(Work required): Excerpt from the entries below: please repeat exactly the lines from the one containing "The image size" through the last one, both ends included, with no pictures.

================================

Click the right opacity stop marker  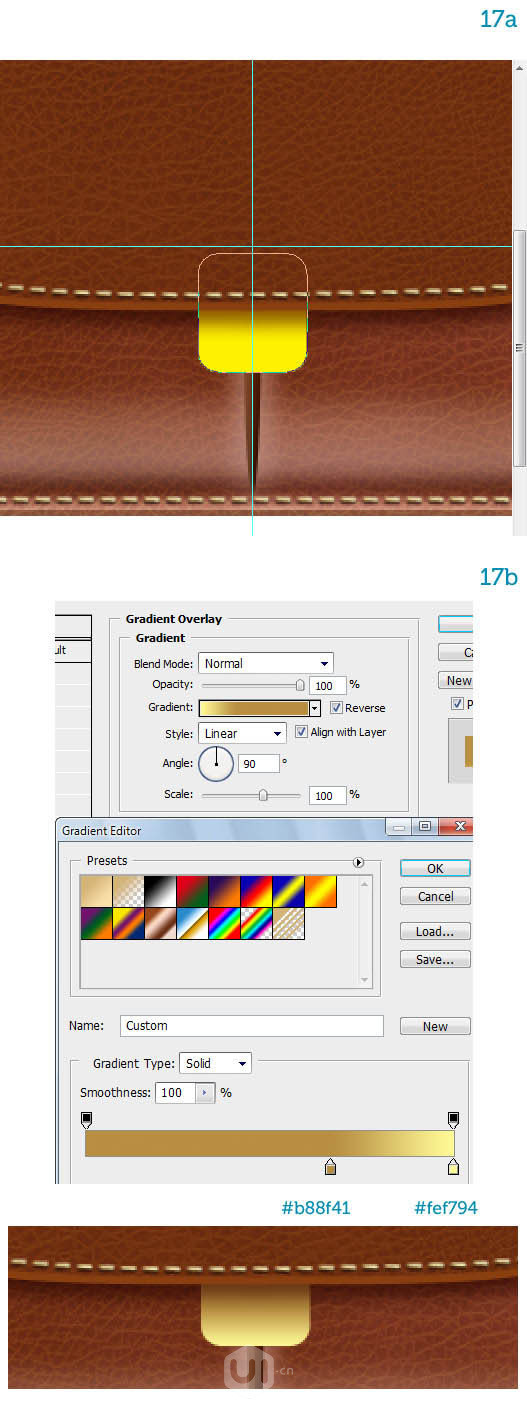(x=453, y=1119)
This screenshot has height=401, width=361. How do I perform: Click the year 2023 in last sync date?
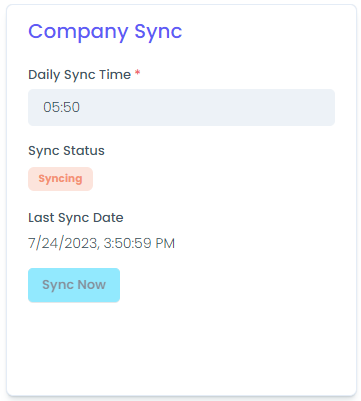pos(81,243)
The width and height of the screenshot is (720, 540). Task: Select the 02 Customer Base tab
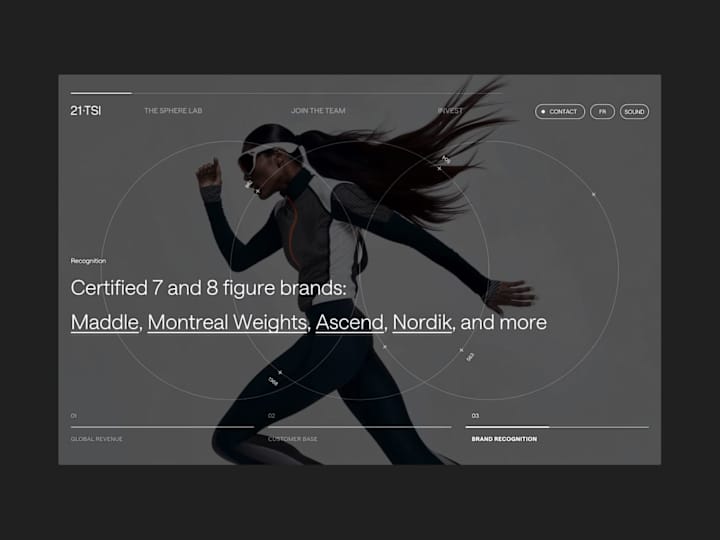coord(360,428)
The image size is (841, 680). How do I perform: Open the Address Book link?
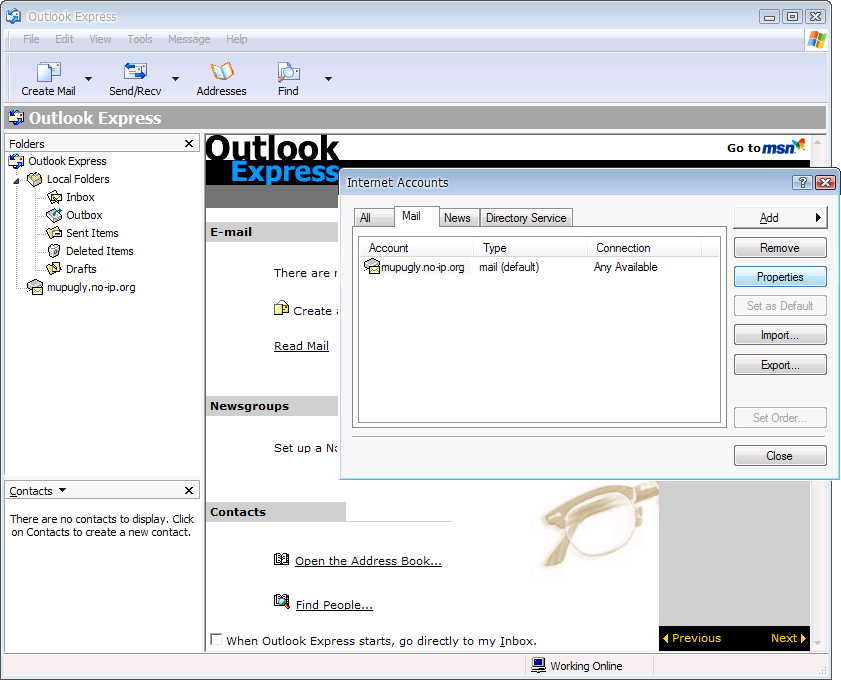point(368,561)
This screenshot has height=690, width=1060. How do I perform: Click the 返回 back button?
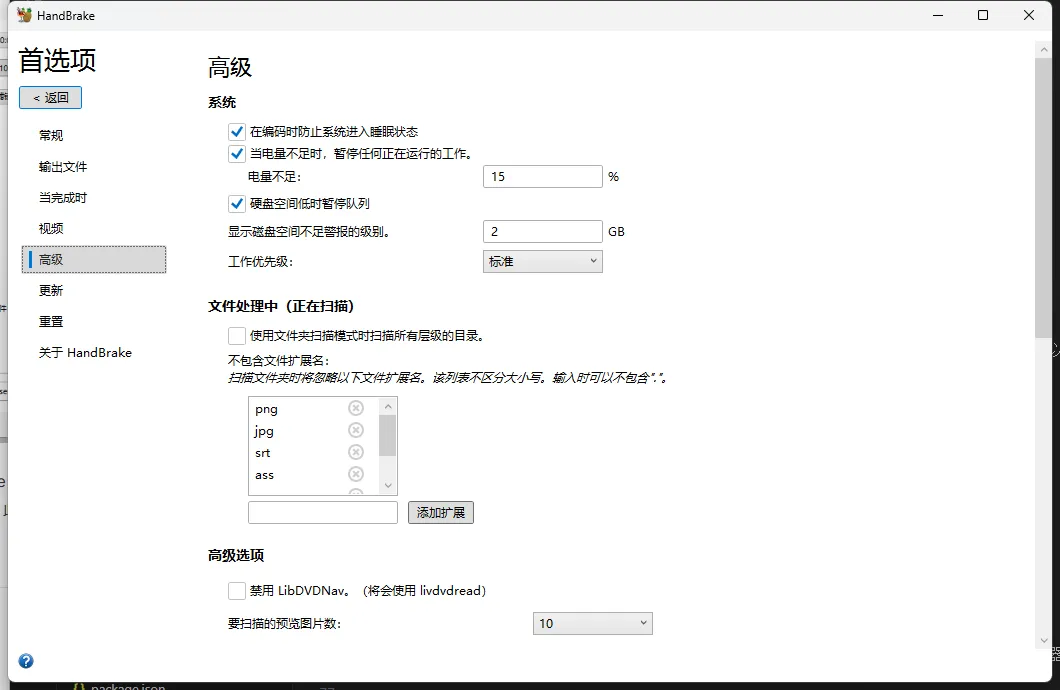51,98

================================

(Solution for this exercise):
The image size is (841, 680). How do I perform: Open the Address Book link?
point(368,561)
This screenshot has height=690, width=1060. How do I perform: Click the 返回 back button?
51,98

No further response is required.